# Task details
Copy the records below exactly, from the line containing "You are a computer-use" through the last line, and leave out every picture.

(Recorded data)

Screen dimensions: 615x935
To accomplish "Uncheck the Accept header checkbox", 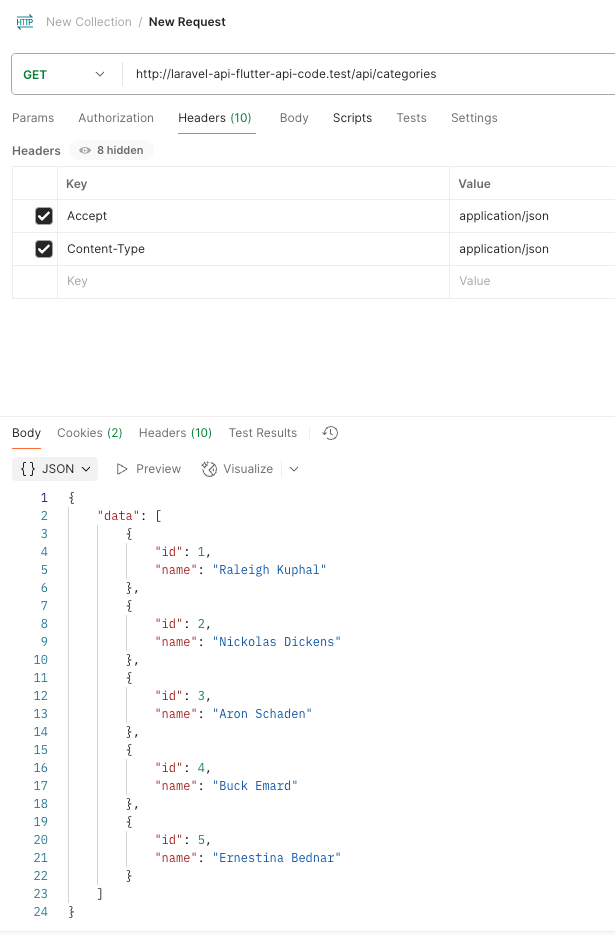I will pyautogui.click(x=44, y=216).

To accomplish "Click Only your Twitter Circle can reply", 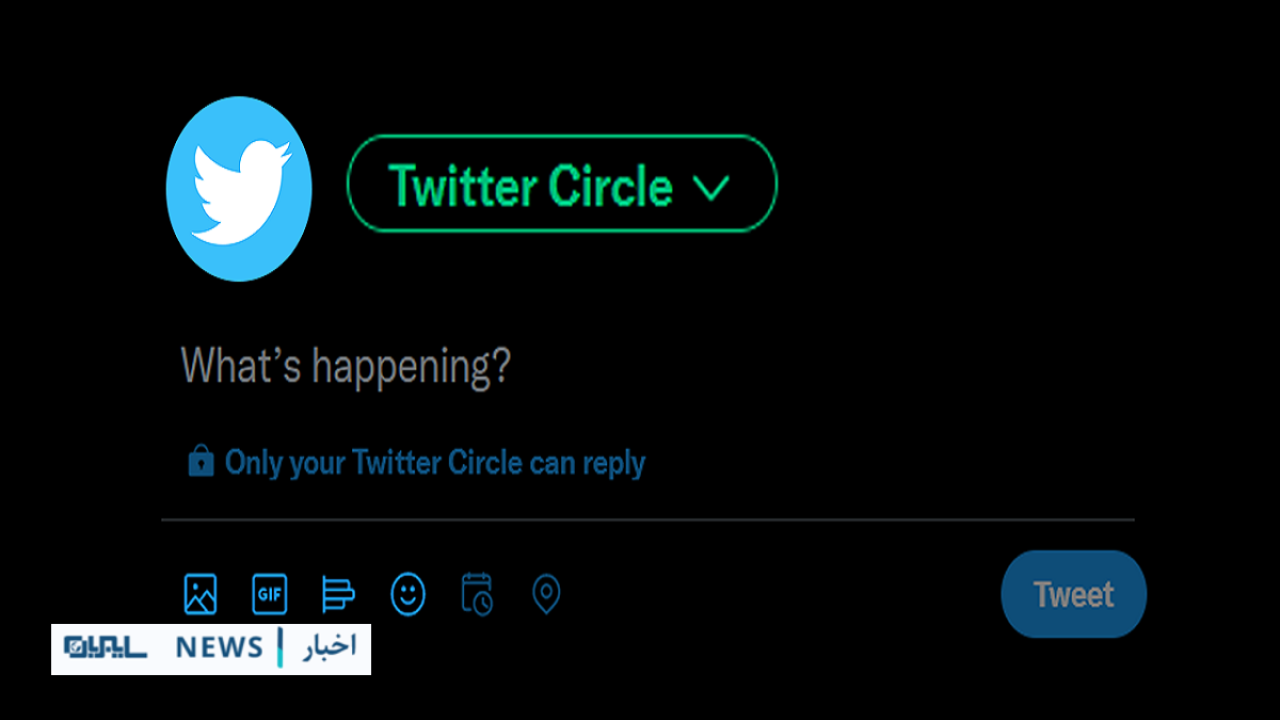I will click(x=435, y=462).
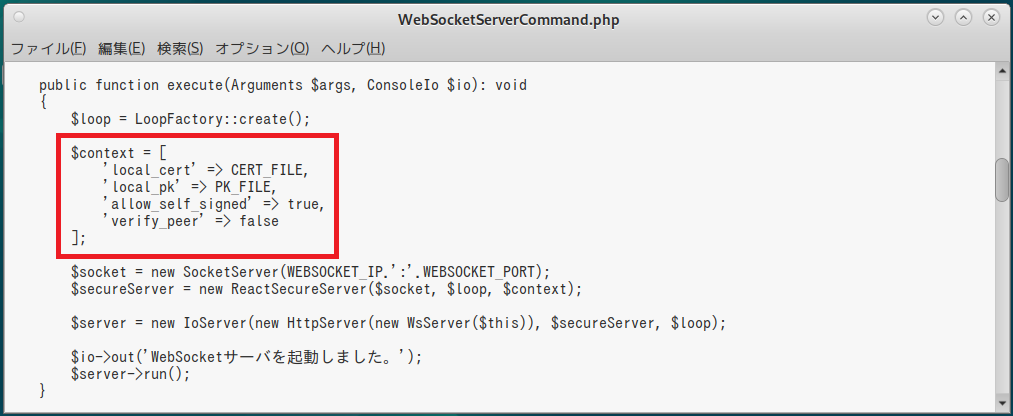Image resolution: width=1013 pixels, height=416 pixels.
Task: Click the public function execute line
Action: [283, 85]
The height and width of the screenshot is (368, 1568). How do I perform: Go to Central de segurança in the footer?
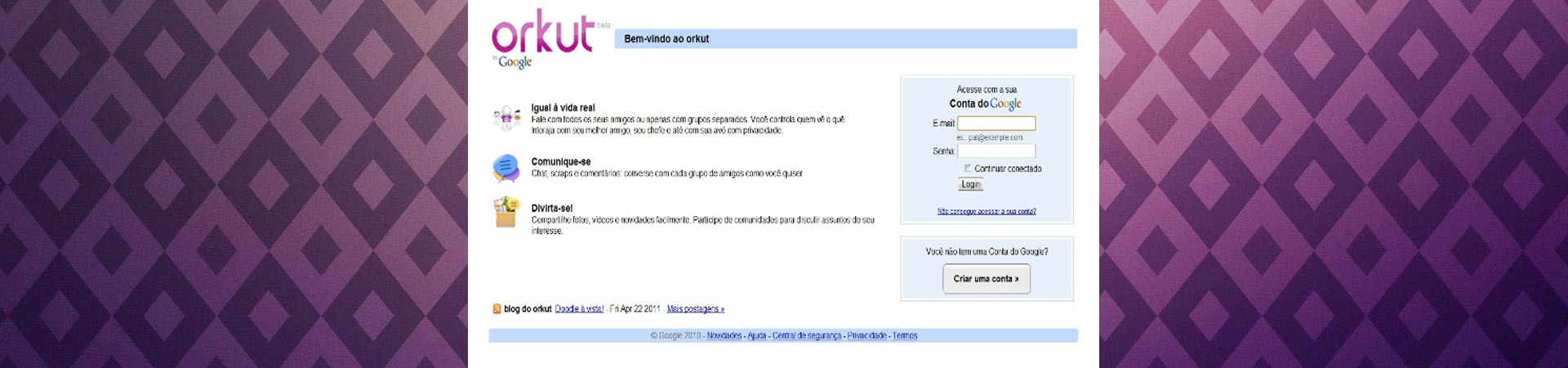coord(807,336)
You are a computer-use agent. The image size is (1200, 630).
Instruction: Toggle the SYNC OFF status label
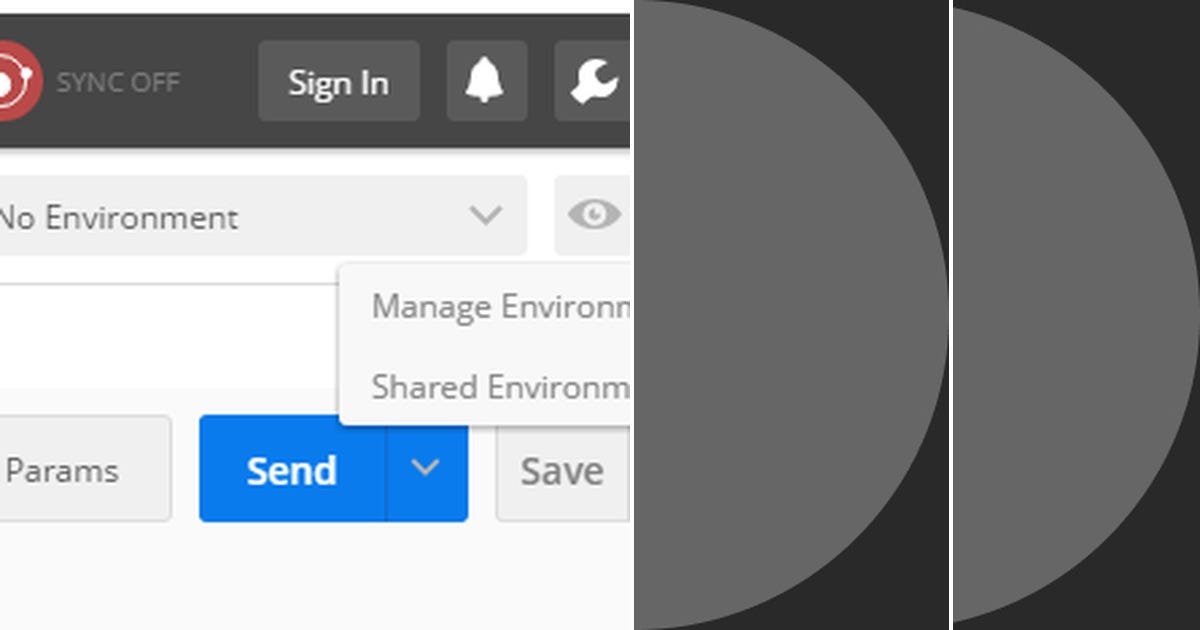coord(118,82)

# Finished exercise
You are a computer-use agent. The image size is (1200, 630).
Instruction: Toggle the SYNC OFF status label
coord(118,82)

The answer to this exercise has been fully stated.